*** Data for this task ***

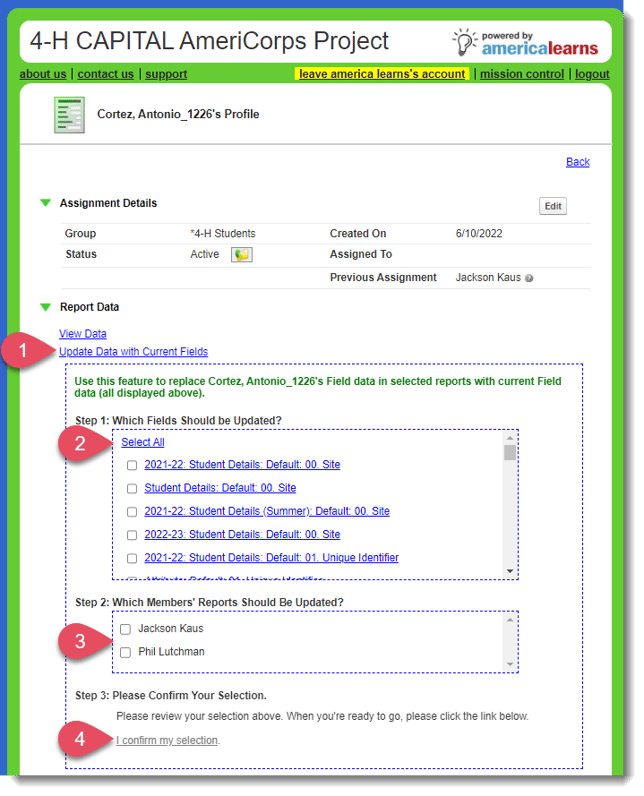
Task: Click the America Learns logo
Action: click(526, 42)
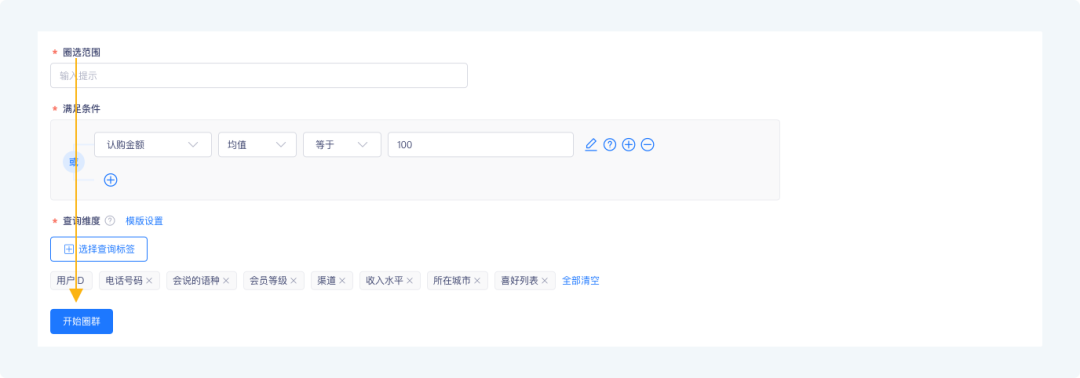Click 全部清空 to clear all tags
Screen dimensions: 1080x378
tap(581, 281)
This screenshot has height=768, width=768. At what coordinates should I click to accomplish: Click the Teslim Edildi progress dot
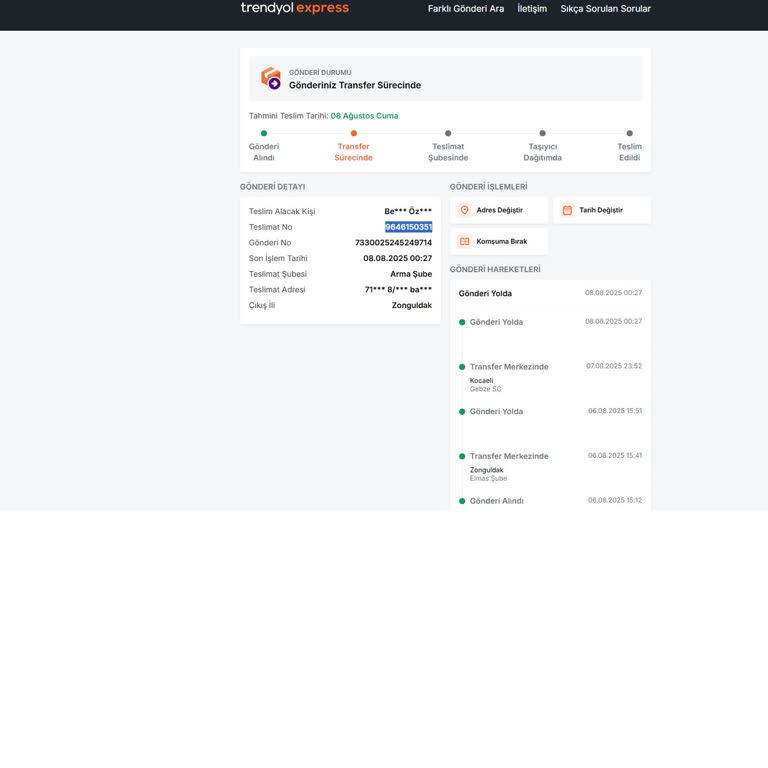tap(629, 133)
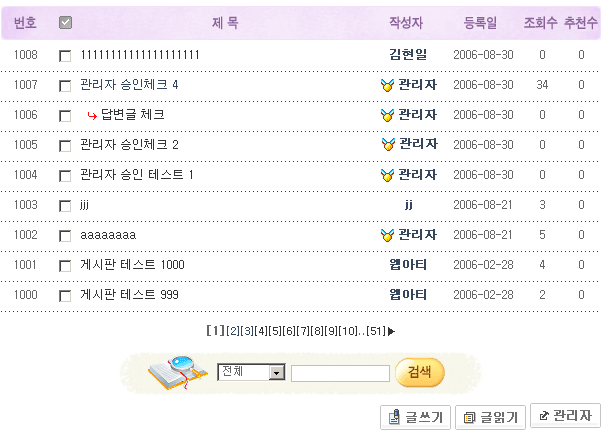Click the next pages arrow after [51]
Screen dimensions: 603x440
(x=391, y=331)
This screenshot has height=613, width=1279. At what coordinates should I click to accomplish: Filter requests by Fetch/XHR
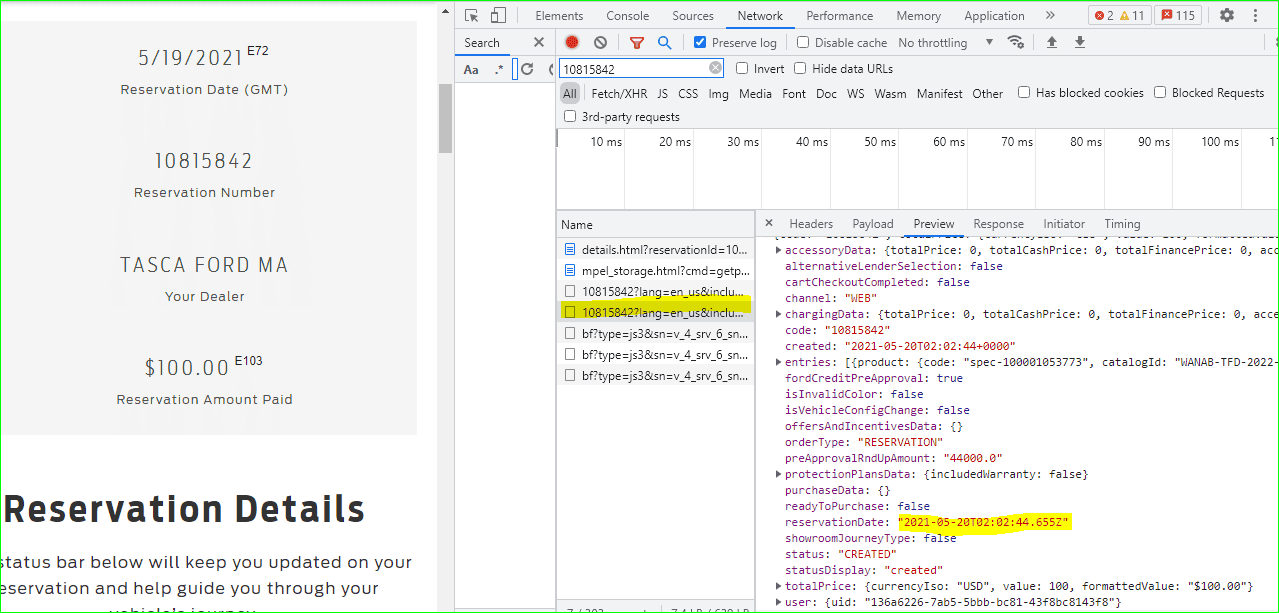(x=619, y=93)
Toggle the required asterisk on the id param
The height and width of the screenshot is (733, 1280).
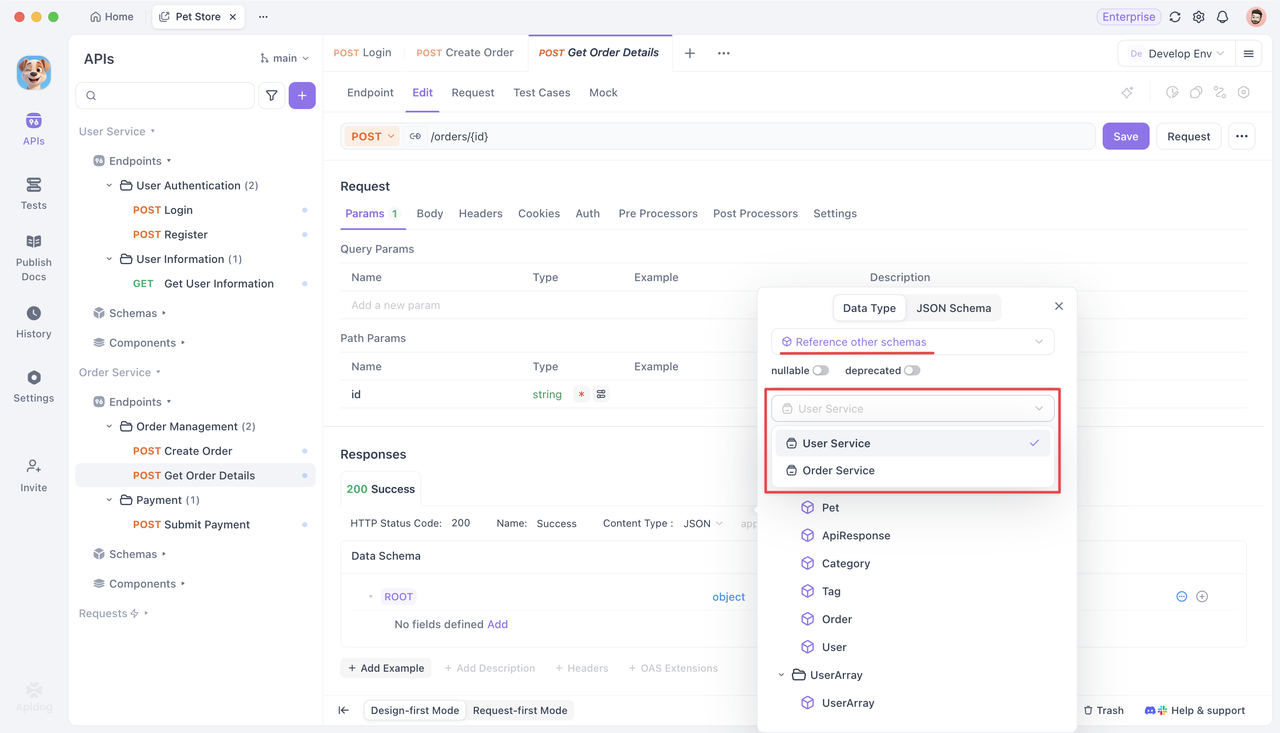click(x=582, y=394)
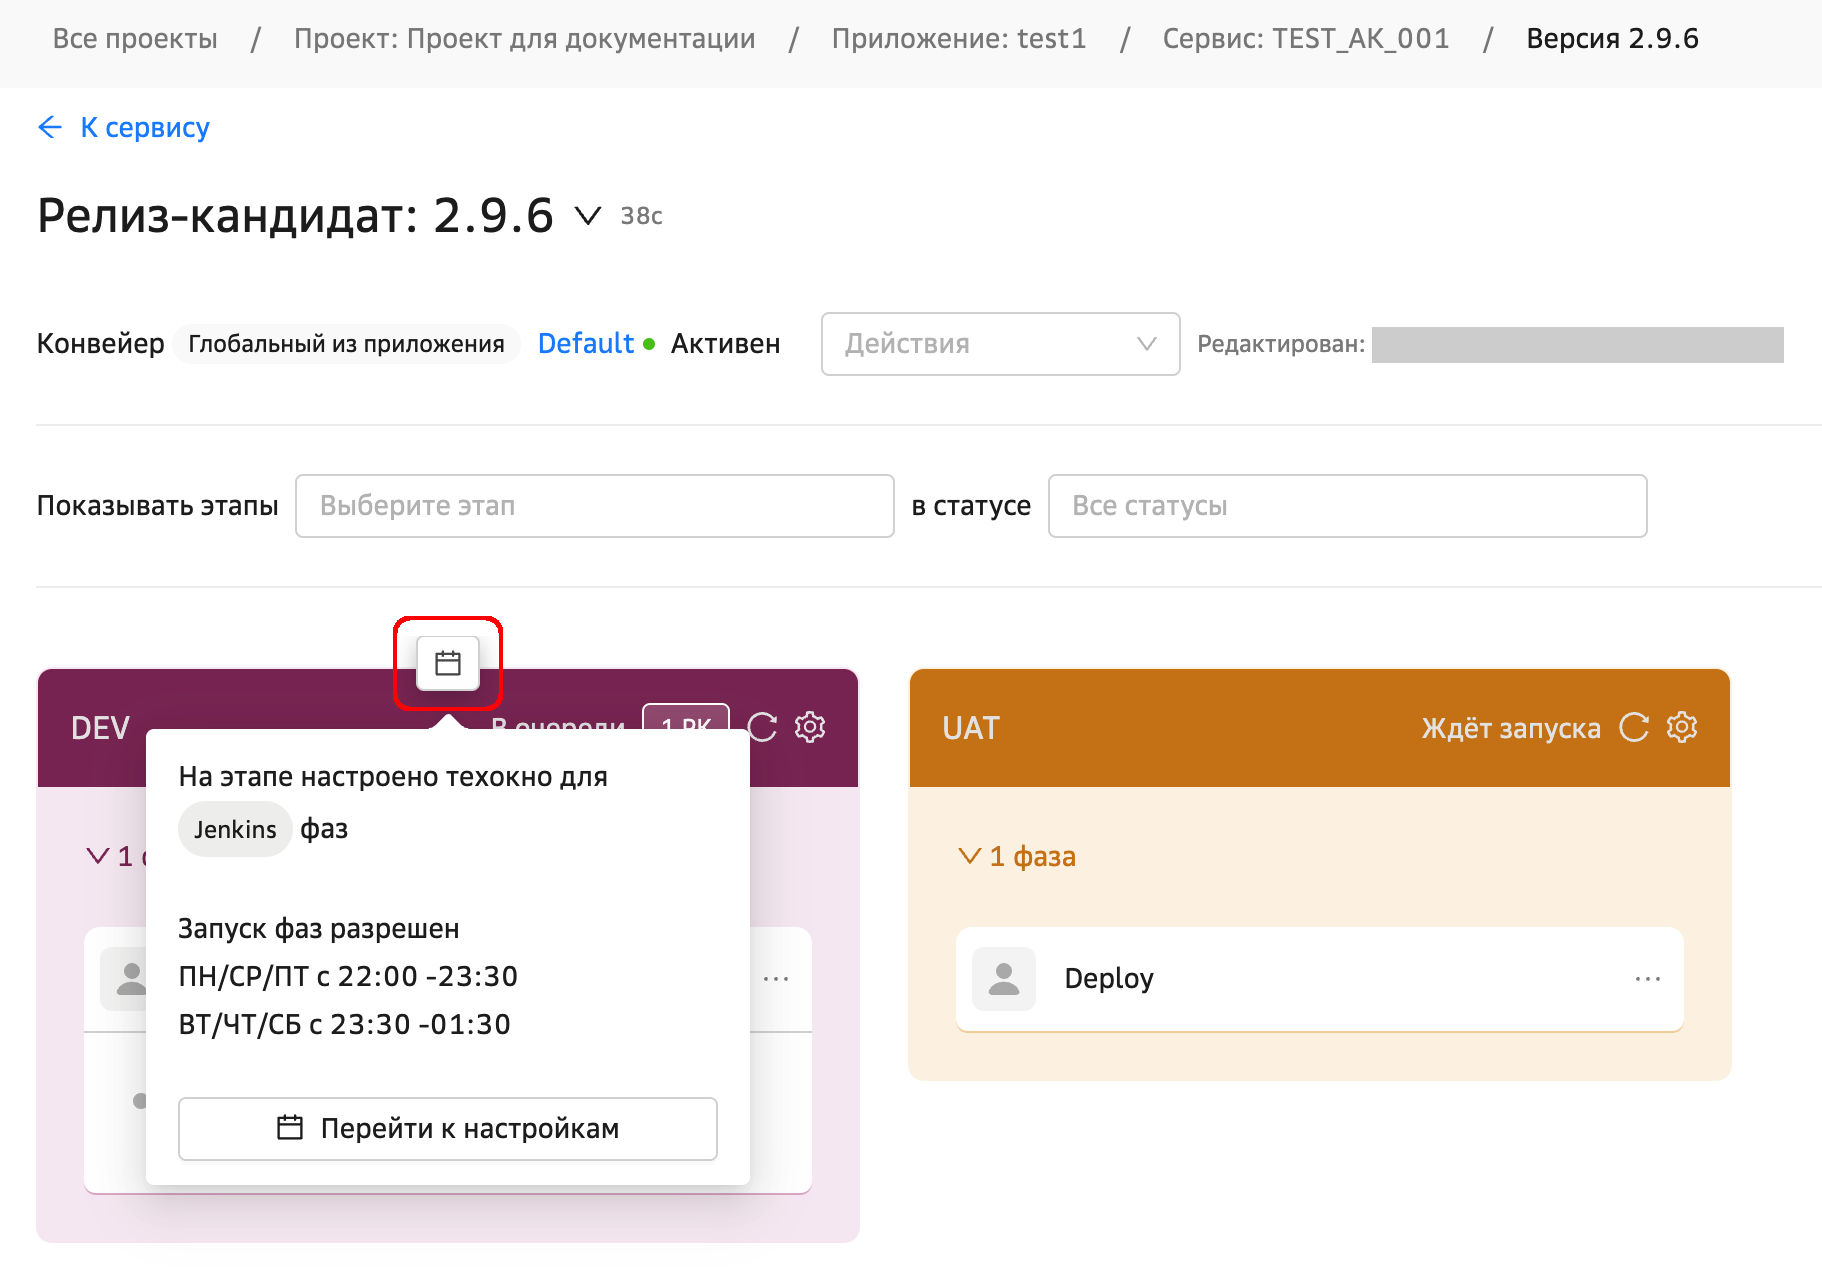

*** End of Data for this task ***

→ **Try it**
Your answer must be only the lines from the one that holds "Toggle the required asterisk on the id param" to the end of the listing, each restated word for word, with both ends kept and pictures left out.

→ **Answer**
Toggle the required asterisk on the id param
The height and width of the screenshot is (733, 1280).
click(x=582, y=394)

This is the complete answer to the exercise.